Grid interconnection-key for the EU energy transition

The whole of Europe is currently engaged in the ‘green transition’ and renewable energy is becoming increasingly important in the power system, says Anders Pallesen Jensen, Head of System Optimisation at Energinet.dk.

“Because renewable energy, specifically wind and solar, is reliant on weather conditions and time of day, the grid connection between countries (and cross-border electricity) will play an even larger role when we are to ensure power to the electrical contacts in the future,” he said in a statement. 

Paving the way for an integrated energy system

The Technical University of Denmark (DTU) is currently leading a new project that will develop methods to optimise the management of electrical connections and pave the way for an integrated energy system across the Nordic countries.

The project, Multi-DC – Innovative Methods for Optimal Operation of Multiple HVDC Connections and Grids, is supported by Grand Solutions Innovation Fund Denmark. Its findings will be of great value for the Energy Island in the North Sea (Dogger Bank), as an optimised management of the electric connections will enhance the efficiency and reduce the cost further, according to DTU.

“We will take advantage of Denmark’s many DC connections where we will test and demonstrate new innovative methods for coordinated control. This will not only strengthen the current system, but also support a future power system based on more renewable energy,” said Professor Jacob Østergaard, Head of the Centre of Electric Power and Energy at DTU Electrical Engineering.

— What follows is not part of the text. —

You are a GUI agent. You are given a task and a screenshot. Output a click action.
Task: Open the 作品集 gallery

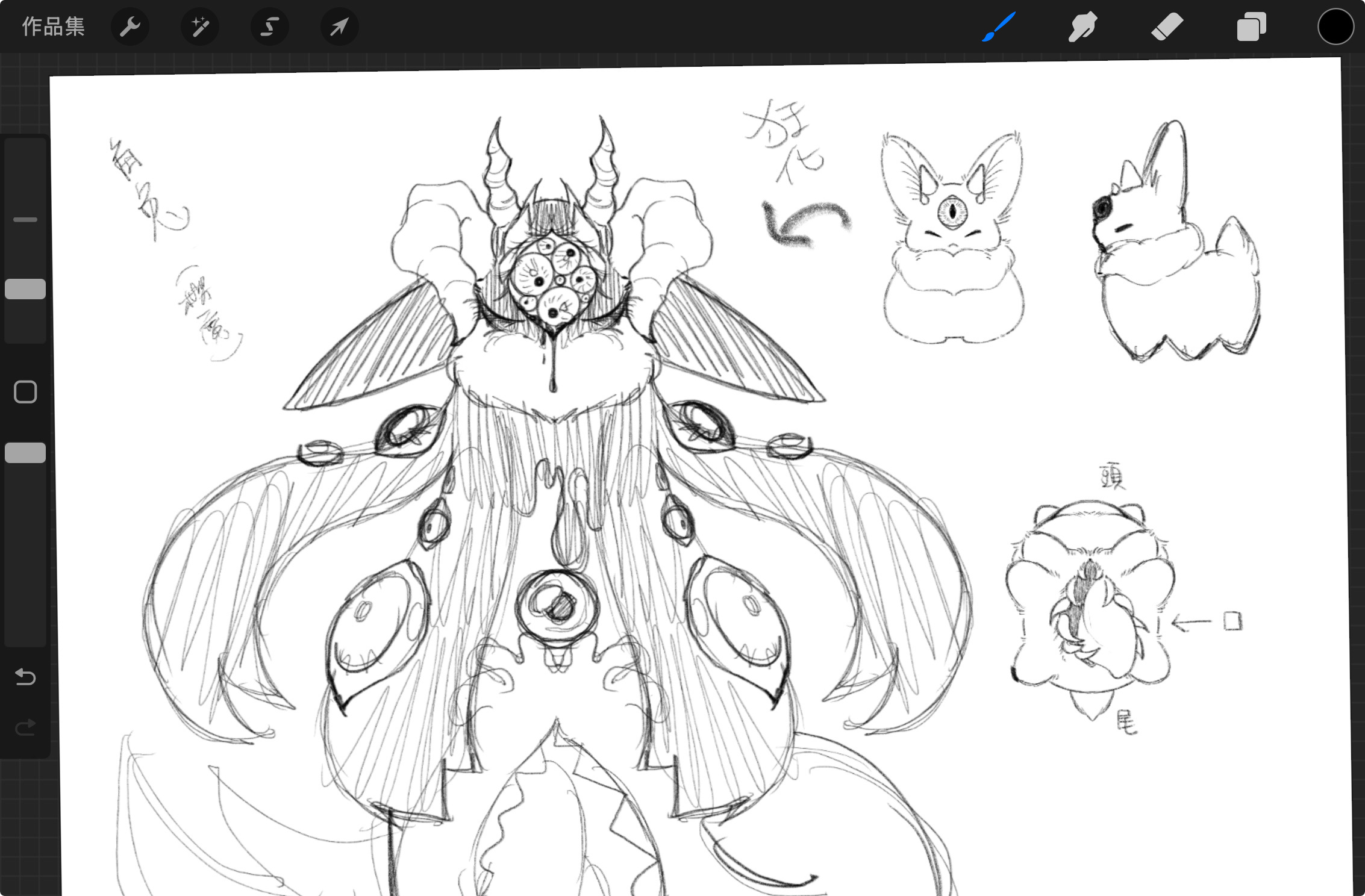point(53,27)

A more coordinated management will utilise the power more efficiently; it will reduce losses on longer distances and optimise those AC systems that the DC connections links together, which increases the reliability and efficiency of the overall system. Furthermore, the DC connections are more flexible, which means a better handling of renewable energy, which currently is a challenge for the traditional connections. Optimised management of these connections is therefore an attractive solution – not only for the current power grid, but also in relation to the Danish Government’s Energy Strategy to become independent of fossil fuels in 2050, DTU explained.

The project addresses the optimal distribution of electricity between neighbouring countries and findings are expected to reduce the current challenges around energy output fluctuations between countries.  

DTU expects that customers in both Denmark and the neighbouring countries will gain from a more coordinated management of the DC connections, with neighbouring countries having access to cheaper wind energy and Danish customers enjoying a lower cost connected to the transmission network.

The project will take place over the following 4 years and is worth €3.6m (DKK26.7m).